-------- ESTRATTO DEL TESTO

Le gallerie locali in fiera. Sfeir-Semler, però, non era presente in fiera. “La fiera è importante perché ha portato molto pubblico internazionale e professionale a Beirut. Ma considerando il fatto che abbiamo uno spazio espositivo molto riconosciuto e frequentato in città, non sentiamo il bisogno di partecipare” ha commentato la gallerista. La galleria Mark Hachem con sede a Beirut, Parigi e New York, invece, ha partecipato fin dall'inizio. “Sta migliorando di anno in anno, diventando un importante punto di riferimento per l'arte in Medio Oriente. Sicuramente parteciperemo di nuovo” ha detto Beatrice Safieddine, direttrice della galleria. La galleria ha in programma esposizioni sia di artisti moderni che contemporanei e si concentra sull'arte cinetica e medio orientale. In fiera esponeva, oltre ai contemporanei, gli importanti artisti modernisti libanesi Hussein Madi, Alfred Basbous (1924-2006) e Chaoki Chamoun (1942). Ha venduto bene, tra l'altro cinque dipinti di Madi. Anche la Galerie Janine Rubeiz partecipa alla fiera da molti anni. La considera una piattaforma per presentare artisti libanesi e regionali ad un pubblico internazionale. Quest'anno la galleria ha collaborato con Rose Issa Projects di Londra nella sezione Projects della fiera, dedicata ai giovani, con l'artista britannico-iraniano Farhad Ahrarnia (1971) e l'australiano-iraniano Hossein Valamanesh (1949). Hanno venduto opere di Ahrarnia dalla serie “After Matisse” a prezzi tra 2.700 e 9.000 € a collezionisti privati.

----------------
-------- DATI FORNITI

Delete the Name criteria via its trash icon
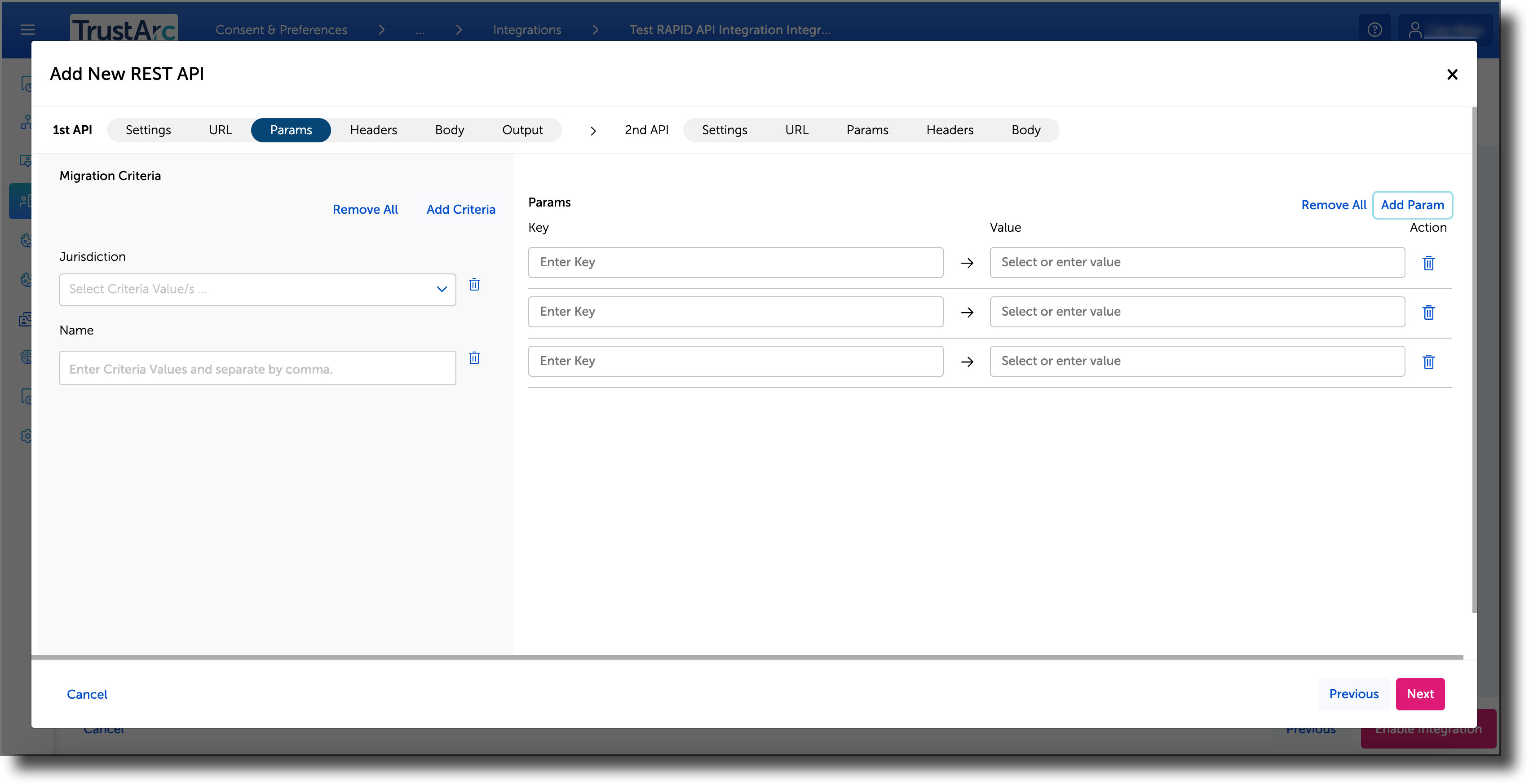 (473, 358)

----------------

[CONSEGNA ESERCIZIO]:
Nell'estratto sulle gallerie alla fiera d'arte di Beirut, perché la galleria Sfeir-Semler non era presente in fiera?

[SOLUZIONE]:
La galleria ha già in città uno spazio espositivo molto riconosciuto e frequentato, quindi non sente il bisogno di partecipare. La fiera viene comunque ritenuta importante, perché ha portato a Beirut molto pubblico internazionale e professionale.